Passage given:
- - -
Days are getting short until Three Star Owl‘s third appearance at Southwest Wings Birding and Nature Festival, and I’m in a groove, making pieces for the event. As posted, I’ve been making mugs, and also owls. Lots of owls. Even more owls than usual.
So recently I turned to the hairy side of Sonoran fauna, and have been doing Javelinas. Javelina items are popular with Three Star Owl clients, both Arizonans and visitors to the desert. Interestingly, it’s often people who have lived their lives in the less urban areas of AZ who are NOT fans of the rooting, tusk-bearing mammal: they may have grown up thinking of them as pesky neighbors, and are weary of battling them over landscaping, gardens, and garbage, or are tired of sewing up the hound.
But in general, javelinas have lots of fans. I was thrilled when a herd temporarily moved into our neighborhood a few years ago. They were flooded out of their usual habitat during a rainy year when the Salt River swamped the Goodding’s willow woods growing up in its channelized banks. They did a bit of damage in yards, including ours, but I also still remember the thrill of hearing clicking sounds coming up the street, and looking up to see a mama with two quite young piglets following her!
- - -
To be done:
1. Reproduce the part of the javelina post above starting with "Days are getting" and going on through "owls than usual.".
2. In the javelina post above, what caused the herd to be flooded out of its usual habitat?

Raw data:
- - -
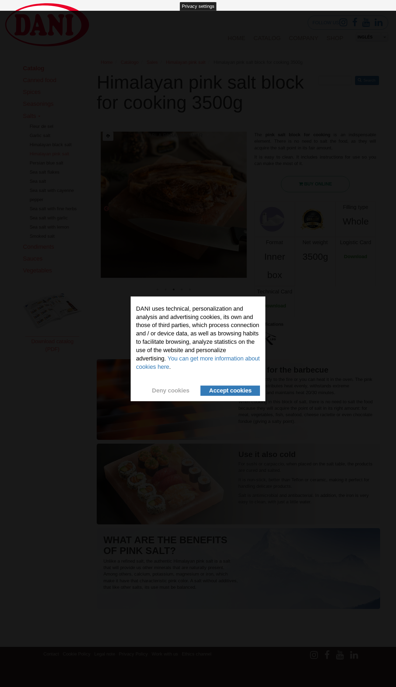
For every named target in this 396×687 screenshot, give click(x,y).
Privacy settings (198, 6)
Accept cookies (230, 390)
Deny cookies (170, 390)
- - -
Exercise results:
1.
Days are getting short until Three Star Owl‘s third appearance at Southwest Wings Birding and Nature Festival, and I’m in a groove, making pieces for the event. As posted, I’ve been making mugs, and also owls. Lots of owls. Even more owls than usual.

2. During a rainy year, the Salt River swamped the Goodding's willow woods growing up in its channelized banks.